* Task prompt
Format the lines starting at the one containing "Task: Click the red verified badge" and ending at the one containing "Action: (x=323, y=44)" as a JSON list of strings, one string per line, with blank lines omitted. Leave the pictures out of the answer.

-- START OF Source data --

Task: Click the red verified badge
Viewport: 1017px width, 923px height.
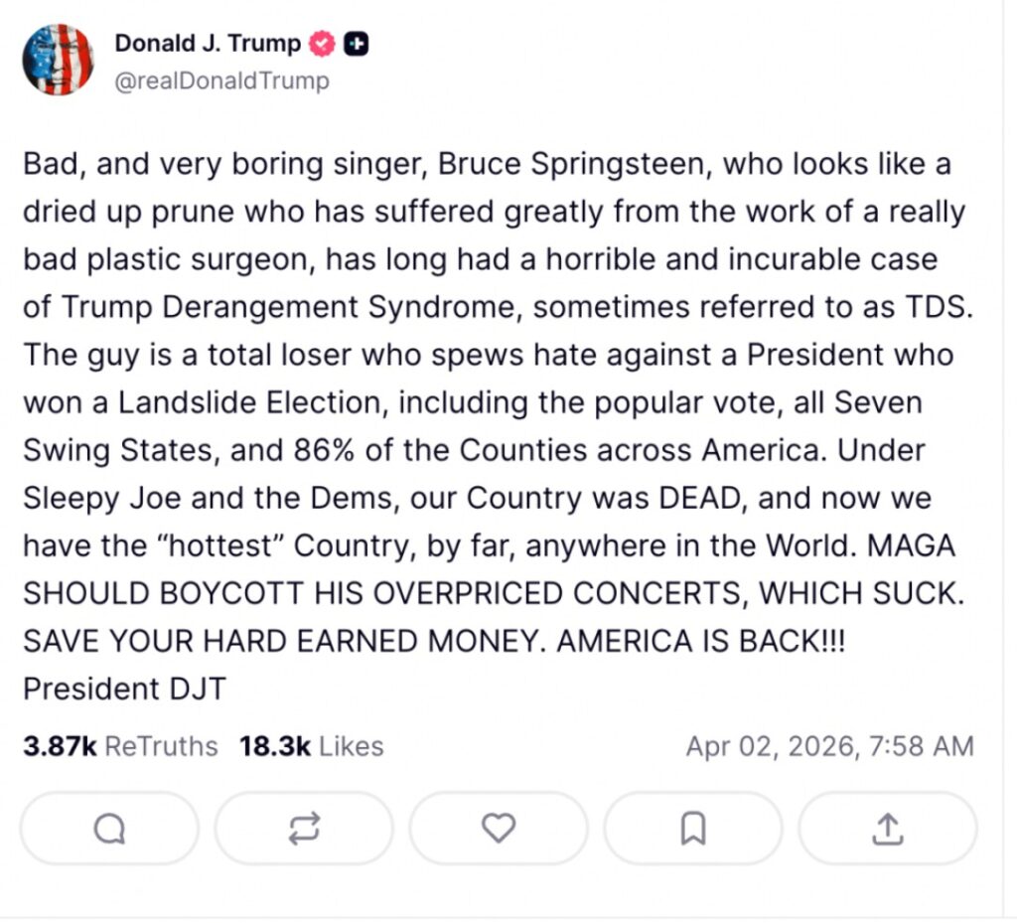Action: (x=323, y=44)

-- END OF Source data --
-- START OF Source data --

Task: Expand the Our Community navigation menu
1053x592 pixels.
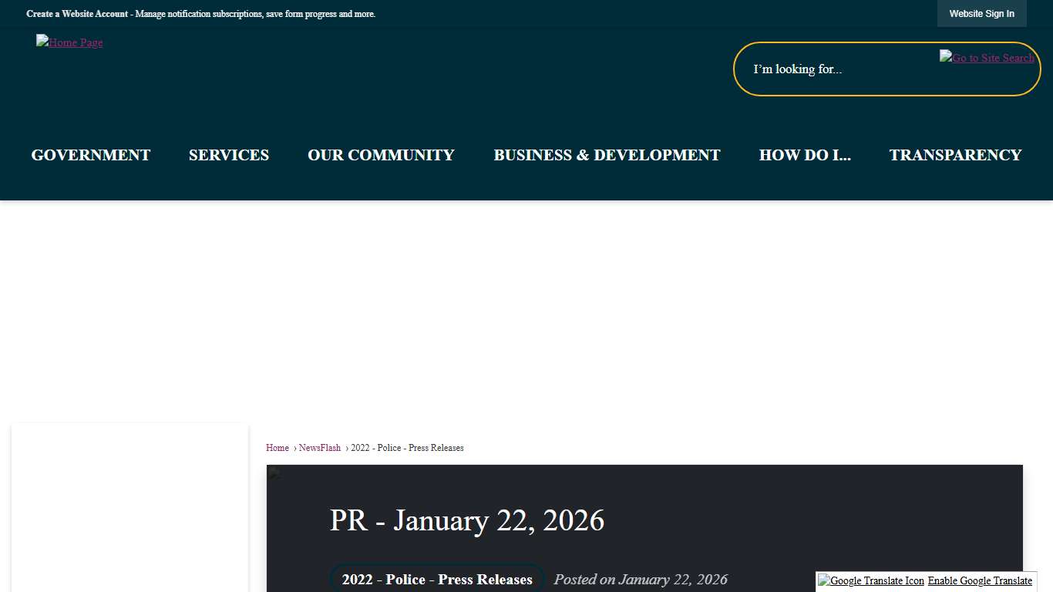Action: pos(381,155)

-- END OF Source data --

* Exercise solution
[
  "Task: Click the red verified badge",
  "Viewport: 1017px width, 923px height.",
  "Action: (x=323, y=44)"
]